Audit-011: Handwritten Docs, v0.23.0+ Gaps¶
Date: 2026-04-23 Scope: Handwritten guides, tutorials, and example snippets. Auto-generated API reference excluded. Reference: BK-159
Scope & Methodology¶
Audit basis: CHANGELOG [Unreleased] items and direct inspection of src/remote_store/_backend.py against all handwritten documentation.
Key API changes after v0.23.0:
- Backend.write() and Backend.write_atomic() now return WriteResult (was None)

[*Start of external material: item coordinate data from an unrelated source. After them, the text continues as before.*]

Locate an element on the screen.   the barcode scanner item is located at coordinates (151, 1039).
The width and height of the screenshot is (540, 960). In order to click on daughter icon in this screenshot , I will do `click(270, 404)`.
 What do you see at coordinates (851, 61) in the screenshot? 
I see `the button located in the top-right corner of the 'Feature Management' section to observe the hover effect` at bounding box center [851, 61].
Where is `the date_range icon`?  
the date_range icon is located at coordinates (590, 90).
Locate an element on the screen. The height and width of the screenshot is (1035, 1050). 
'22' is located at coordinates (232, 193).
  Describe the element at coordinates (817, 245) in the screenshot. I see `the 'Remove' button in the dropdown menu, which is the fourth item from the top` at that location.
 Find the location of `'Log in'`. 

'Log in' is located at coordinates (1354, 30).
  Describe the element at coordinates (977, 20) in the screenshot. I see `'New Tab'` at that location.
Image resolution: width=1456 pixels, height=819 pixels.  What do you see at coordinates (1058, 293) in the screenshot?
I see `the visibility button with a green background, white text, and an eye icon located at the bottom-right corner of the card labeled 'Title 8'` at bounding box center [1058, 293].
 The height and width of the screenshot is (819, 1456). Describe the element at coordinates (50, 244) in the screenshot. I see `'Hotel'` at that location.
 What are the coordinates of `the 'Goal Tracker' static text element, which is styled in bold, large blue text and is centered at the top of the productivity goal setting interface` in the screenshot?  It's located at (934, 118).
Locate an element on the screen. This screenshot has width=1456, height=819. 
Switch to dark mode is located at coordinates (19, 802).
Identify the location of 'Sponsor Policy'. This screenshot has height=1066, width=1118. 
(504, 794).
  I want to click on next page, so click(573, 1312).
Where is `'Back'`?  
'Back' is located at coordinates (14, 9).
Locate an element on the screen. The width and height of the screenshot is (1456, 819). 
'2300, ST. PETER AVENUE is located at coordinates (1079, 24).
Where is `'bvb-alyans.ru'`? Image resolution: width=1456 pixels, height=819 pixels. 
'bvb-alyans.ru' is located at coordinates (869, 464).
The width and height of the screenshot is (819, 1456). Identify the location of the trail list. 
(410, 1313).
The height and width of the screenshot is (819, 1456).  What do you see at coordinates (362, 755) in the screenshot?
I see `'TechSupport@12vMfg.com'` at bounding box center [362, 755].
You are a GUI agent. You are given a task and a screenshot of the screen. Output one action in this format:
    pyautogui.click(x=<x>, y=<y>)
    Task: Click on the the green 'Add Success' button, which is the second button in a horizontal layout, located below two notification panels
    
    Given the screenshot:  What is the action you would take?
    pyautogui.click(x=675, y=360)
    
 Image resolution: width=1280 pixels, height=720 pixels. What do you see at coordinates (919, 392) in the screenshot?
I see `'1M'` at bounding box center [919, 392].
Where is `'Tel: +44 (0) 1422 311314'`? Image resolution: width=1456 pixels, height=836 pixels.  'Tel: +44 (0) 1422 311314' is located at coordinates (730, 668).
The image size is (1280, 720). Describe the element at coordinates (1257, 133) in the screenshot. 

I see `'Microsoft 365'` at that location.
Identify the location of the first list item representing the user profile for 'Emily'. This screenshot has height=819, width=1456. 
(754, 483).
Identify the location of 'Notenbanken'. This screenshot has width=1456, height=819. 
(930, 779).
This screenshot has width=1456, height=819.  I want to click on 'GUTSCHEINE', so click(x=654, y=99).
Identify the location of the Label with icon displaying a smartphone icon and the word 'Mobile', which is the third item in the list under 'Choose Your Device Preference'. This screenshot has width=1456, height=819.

- Both write methods accept a new metadata: Mapping[str, str] | None = None kwarg
- New capabilities: USER_METADATA, WRITE_RESULT_NATIVE, LAZY_READ
- New Store.head() method (gated on Capability.METADATA)
- New ext.write module: write_with_hash, open_atomic_with_hash, HashingAtomicWriter
- New aio.ext.write module: async write_with_hash
- New AsyncBackendSyncAdapter (async backend to sync caller)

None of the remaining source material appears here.